Lashing out at the growing skepticism that global warming is real, Barack Obama last week blasted as agenda-driven “[t]he naysayers” who “pretend that this is not an issue.” According to Obama, “From China to India, from Japan to Germany, nations everywhere are racing to develop new ways to produce and use energy.” But the issue may not be important enough, even to the president. It seems he will skip the much-touted Copenhagen climate conference and instead drop by Oslo to accept his Nobel Peace Prize.

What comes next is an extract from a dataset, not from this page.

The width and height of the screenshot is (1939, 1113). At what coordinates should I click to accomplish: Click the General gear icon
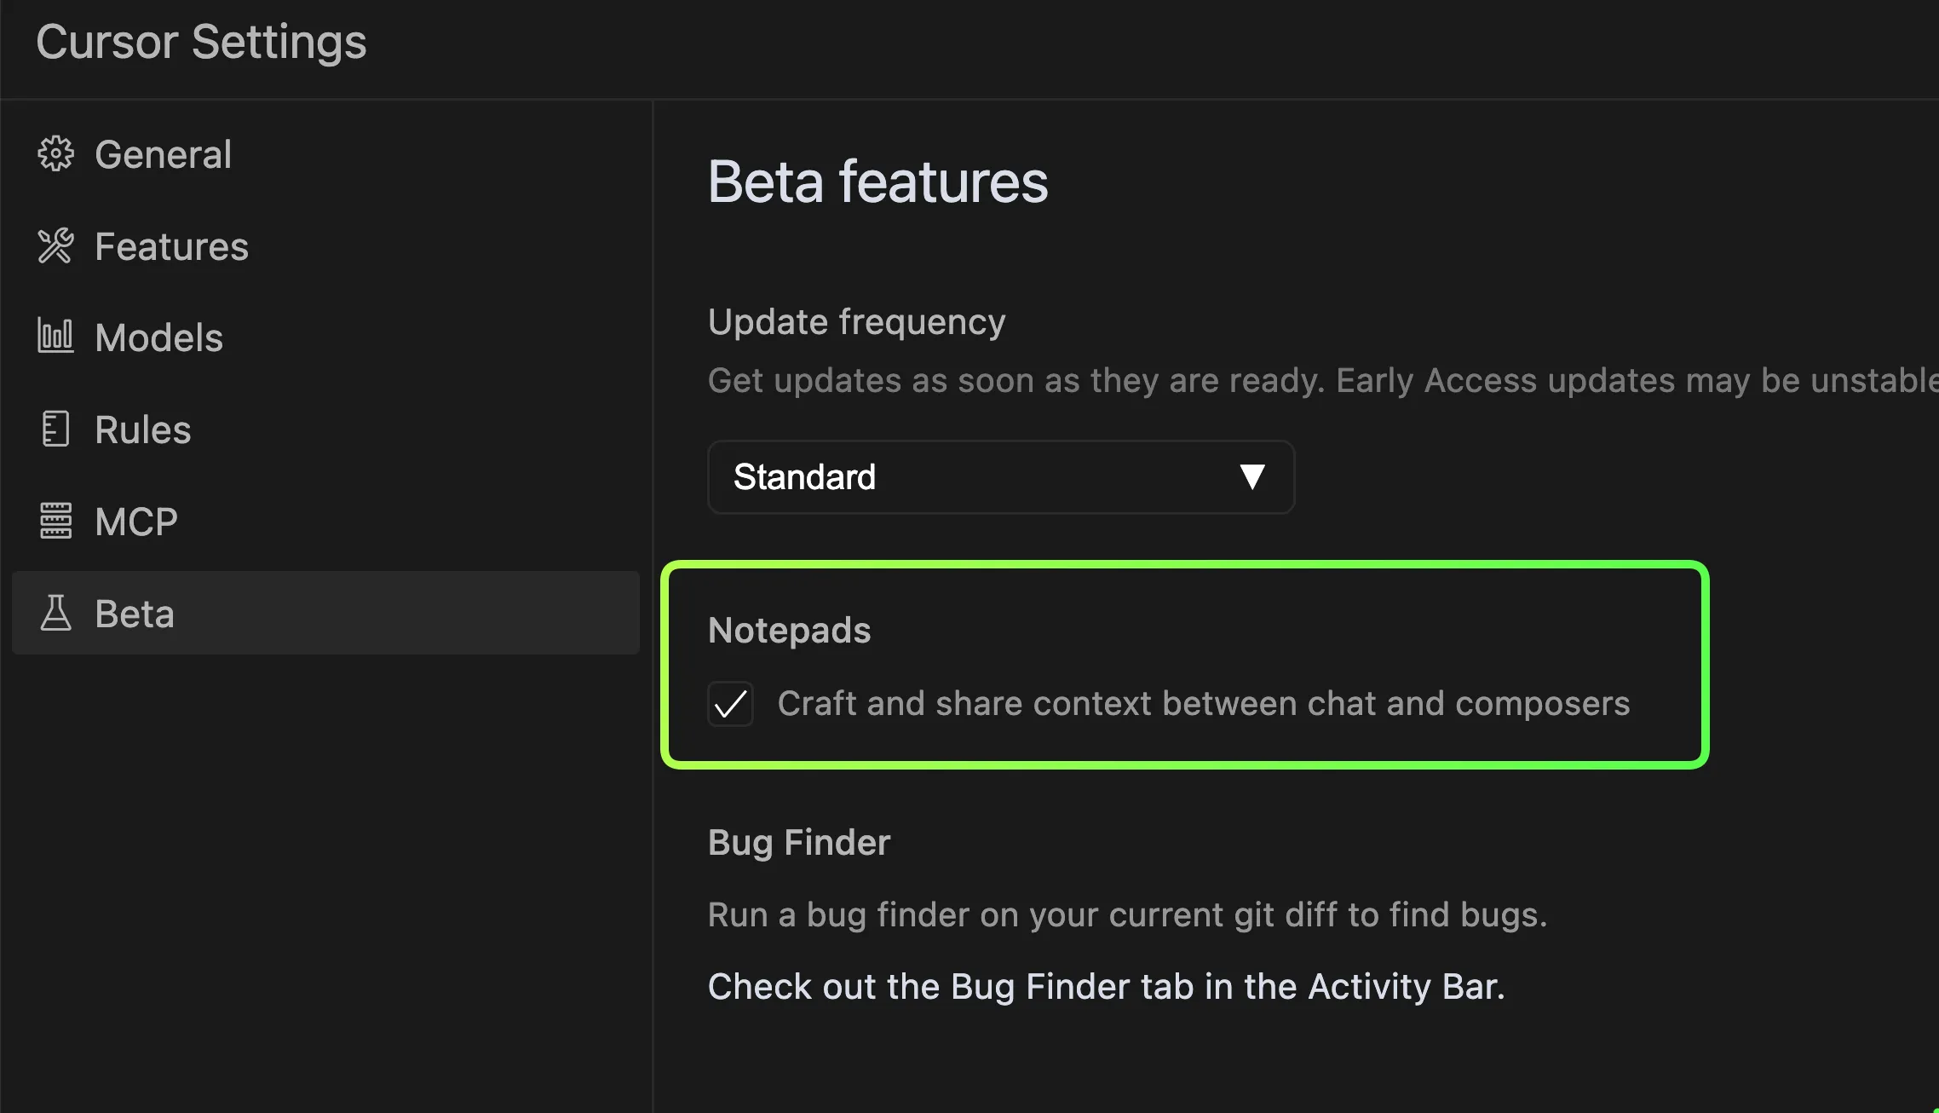point(56,154)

Could this be because “racing” China and India came to a screeching halt last Thursday when they nixed mandatory carbon emissions constraints, effectively pulling out of any Copenhagen treaty? These two nations recognize what Obama denies and what Wang Jin wrote in China’s Science Times journal: “The real intention is not for the global temperature increase, but for the restriction of the economic development of the developing countries.”
Meanwhile, two professors from New Zealand have actually suggested ditching cats and dogs in favor of edible pets — and, no, we’re not talking animal crackers. In their book, “Time to Eat the Dog? The Real Guide to Sustainable Living,” Brenda and Robert Vale contend that when you account for food production and carbon emissions, a cat is about as a bad for the environment as a Volkswagen Golf, a medium-size dog is twice as destructive as a Toyota Land Cruiser, and two hamsters are equivalent to a plasma TV. The authors write, “There is certainly some truth in the fact that if we have edible pets like chickens for their eggs and meat, and rabbits and pigs, we will be compensating for the impact of other things on our environment.”
What to do with the surplus of Rovers and Fluffies? Perhaps they should be served à la carte at Copenhagen. Given such consistently outlandish arguments from the global warming crowd, we don’t expect any waiting lines at Copenhagen diners.